§ PROVIDED TEXT
_ _ _ _
In a very short time I went from two speakers to four speakers, until a few days ago I decided I wanted six.

Four out of the six speakers were recently bought new, the third pair I added is 28 years old. Two out of the three stereo amplifiers in this setup are 31 years old, the third one probably 40--50 years old. All of this is hifi gear of decent quality, give or take minor bits of revision I still need to do on both the 31 year old amps.

There are some specifics about my setup that are quite interesting and turned out quite nice. I've already thought of sharing more on that here, but need to find a decent bit of time to do that properly. Not yet sure when that might be.

My aim was/is to reach a believable piano experience with a digital 'surrogate' (which it is for me), for the lack and want of a proper acoustic instrument.
_ _ _ _
§ STATED GOAL 1
According to the post about the speaker setup, why does the writer use a digital piano at all?
_ _ _ _
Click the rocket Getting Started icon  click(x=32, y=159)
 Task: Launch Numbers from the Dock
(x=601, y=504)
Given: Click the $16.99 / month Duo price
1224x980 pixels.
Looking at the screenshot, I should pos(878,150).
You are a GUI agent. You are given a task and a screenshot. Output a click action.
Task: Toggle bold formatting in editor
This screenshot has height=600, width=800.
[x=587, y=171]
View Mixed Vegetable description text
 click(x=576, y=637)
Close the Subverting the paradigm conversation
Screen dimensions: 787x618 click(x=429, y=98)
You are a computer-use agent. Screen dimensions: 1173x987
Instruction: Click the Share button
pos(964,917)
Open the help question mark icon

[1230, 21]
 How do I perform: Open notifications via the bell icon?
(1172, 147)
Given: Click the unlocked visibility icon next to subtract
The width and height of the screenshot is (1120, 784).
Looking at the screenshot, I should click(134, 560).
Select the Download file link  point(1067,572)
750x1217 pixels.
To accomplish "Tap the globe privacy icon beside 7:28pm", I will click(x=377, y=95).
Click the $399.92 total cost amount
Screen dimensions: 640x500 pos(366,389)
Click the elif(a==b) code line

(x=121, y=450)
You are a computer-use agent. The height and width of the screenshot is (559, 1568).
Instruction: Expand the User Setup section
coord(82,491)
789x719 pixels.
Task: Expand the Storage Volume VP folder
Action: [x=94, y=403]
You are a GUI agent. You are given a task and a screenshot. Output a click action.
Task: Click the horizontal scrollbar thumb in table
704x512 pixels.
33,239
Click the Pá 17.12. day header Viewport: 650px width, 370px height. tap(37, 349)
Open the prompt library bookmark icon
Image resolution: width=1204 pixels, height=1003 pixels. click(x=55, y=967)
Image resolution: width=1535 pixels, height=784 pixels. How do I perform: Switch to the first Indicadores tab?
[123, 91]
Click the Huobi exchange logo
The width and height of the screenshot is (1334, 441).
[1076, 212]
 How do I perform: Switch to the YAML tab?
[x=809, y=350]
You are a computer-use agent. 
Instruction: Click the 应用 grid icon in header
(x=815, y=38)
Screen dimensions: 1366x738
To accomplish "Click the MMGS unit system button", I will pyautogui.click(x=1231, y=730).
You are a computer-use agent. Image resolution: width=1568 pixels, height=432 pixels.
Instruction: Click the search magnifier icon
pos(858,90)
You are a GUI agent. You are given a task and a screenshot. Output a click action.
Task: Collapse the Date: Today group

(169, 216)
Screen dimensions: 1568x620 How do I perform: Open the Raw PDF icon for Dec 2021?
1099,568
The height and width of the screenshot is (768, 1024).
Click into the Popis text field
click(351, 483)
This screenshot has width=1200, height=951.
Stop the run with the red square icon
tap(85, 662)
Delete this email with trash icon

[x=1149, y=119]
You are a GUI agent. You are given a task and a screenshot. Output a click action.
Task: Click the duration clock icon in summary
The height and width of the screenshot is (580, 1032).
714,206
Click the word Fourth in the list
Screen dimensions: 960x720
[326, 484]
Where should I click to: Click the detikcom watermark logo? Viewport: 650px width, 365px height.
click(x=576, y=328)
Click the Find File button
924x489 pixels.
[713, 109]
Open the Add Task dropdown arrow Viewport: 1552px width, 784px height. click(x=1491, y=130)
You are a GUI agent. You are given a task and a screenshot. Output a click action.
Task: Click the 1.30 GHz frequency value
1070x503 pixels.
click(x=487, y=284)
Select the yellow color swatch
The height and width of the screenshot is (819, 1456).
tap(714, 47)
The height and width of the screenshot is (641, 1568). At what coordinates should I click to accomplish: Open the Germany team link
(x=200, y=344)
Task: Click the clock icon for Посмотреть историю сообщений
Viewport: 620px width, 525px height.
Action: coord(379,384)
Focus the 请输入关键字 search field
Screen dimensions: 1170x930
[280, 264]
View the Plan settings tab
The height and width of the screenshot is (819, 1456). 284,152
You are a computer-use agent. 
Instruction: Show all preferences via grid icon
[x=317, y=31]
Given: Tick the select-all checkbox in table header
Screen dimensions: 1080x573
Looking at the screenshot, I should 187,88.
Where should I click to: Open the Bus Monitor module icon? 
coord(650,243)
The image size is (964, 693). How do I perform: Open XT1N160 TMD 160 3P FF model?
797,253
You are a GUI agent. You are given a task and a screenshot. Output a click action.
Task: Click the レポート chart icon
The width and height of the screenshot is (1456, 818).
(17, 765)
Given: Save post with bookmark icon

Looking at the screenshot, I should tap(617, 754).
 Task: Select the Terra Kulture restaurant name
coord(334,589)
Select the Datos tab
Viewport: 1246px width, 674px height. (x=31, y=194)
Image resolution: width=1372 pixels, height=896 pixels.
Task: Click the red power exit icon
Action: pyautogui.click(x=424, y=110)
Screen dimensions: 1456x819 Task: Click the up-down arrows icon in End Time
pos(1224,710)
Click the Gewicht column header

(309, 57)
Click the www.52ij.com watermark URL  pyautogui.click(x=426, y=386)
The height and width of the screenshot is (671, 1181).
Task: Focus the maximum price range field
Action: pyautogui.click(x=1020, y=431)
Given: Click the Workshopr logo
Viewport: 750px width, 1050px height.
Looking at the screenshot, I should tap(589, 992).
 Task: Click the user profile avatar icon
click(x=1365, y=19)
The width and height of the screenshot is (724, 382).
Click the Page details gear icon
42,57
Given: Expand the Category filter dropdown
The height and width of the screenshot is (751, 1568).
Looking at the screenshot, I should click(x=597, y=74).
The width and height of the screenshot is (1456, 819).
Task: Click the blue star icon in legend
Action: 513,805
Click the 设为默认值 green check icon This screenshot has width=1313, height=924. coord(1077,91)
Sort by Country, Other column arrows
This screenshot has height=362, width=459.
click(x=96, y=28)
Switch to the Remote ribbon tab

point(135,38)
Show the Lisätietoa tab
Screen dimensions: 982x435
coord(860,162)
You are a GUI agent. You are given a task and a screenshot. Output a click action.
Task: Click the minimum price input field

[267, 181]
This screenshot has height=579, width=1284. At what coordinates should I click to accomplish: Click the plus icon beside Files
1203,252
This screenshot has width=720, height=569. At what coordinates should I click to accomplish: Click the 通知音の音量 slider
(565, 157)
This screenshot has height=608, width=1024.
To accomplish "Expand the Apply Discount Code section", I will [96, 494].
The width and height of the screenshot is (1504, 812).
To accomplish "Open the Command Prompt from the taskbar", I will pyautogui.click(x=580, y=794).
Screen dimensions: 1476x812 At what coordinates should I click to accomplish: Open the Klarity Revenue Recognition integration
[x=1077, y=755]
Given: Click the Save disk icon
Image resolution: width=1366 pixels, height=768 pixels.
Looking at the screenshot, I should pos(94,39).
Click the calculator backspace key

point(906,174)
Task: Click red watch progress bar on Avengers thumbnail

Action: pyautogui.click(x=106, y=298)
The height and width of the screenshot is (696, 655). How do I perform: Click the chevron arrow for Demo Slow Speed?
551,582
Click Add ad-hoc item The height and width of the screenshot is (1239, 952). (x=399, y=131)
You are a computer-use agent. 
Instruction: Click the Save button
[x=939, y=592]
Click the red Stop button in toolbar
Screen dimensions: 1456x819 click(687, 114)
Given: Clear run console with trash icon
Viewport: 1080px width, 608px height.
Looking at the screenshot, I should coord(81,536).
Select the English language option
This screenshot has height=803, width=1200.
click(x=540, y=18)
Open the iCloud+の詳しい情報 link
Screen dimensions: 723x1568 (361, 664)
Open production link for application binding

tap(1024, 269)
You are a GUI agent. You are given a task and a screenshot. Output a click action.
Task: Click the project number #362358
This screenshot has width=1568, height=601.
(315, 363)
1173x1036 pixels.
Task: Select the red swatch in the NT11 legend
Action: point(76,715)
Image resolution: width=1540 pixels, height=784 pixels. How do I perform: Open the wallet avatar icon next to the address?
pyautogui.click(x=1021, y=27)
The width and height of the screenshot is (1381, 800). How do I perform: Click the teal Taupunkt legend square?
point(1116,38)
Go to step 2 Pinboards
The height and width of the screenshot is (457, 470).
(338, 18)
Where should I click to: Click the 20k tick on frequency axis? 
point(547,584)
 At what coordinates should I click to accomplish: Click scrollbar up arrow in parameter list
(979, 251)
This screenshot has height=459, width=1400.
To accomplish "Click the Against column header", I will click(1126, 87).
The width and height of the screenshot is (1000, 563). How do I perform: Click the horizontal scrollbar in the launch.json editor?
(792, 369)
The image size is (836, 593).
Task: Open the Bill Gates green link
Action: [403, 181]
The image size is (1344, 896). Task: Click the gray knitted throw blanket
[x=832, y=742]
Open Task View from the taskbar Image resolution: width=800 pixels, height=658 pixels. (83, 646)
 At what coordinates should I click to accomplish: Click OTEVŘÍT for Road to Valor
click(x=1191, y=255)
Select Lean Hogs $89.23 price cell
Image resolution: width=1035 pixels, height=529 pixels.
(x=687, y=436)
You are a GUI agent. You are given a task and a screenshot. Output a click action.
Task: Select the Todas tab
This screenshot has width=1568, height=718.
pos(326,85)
_ _ _ _
§ STATED GOAL 2
Copy the listing without changes from its first line through the line containing "will click(x=377, y=95).", including that line.

§ FINAL RESULT 1
The writer lacks a proper acoustic instrument and wants one, so the digital piano serves as a stand-in. The goal is to get a believable piano experience from it.

§ FINAL RESULT 2
Click the rocket Getting Started icon  click(x=32, y=159)
 Task: Launch Numbers from the Dock
(x=601, y=504)
Given: Click the $16.99 / month Duo price
1224x980 pixels.
Looking at the screenshot, I should pos(878,150).
You are a GUI agent. You are given a task and a screenshot. Output a click action.
Task: Toggle bold formatting in editor
This screenshot has height=600, width=800.
[x=587, y=171]
View Mixed Vegetable description text
 click(x=576, y=637)
Close the Subverting the paradigm conversation
Screen dimensions: 787x618 click(x=429, y=98)
You are a computer-use agent. Screen dimensions: 1173x987
Instruction: Click the Share button
pos(964,917)
Open the help question mark icon

[1230, 21]
 How do I perform: Open notifications via the bell icon?
(1172, 147)
Given: Click the unlocked visibility icon next to subtract
The width and height of the screenshot is (1120, 784).
Looking at the screenshot, I should click(134, 560).
Select the Download file link  point(1067,572)
750x1217 pixels.
To accomplish "Tap the globe privacy icon beside 7:28pm", I will click(x=377, y=95).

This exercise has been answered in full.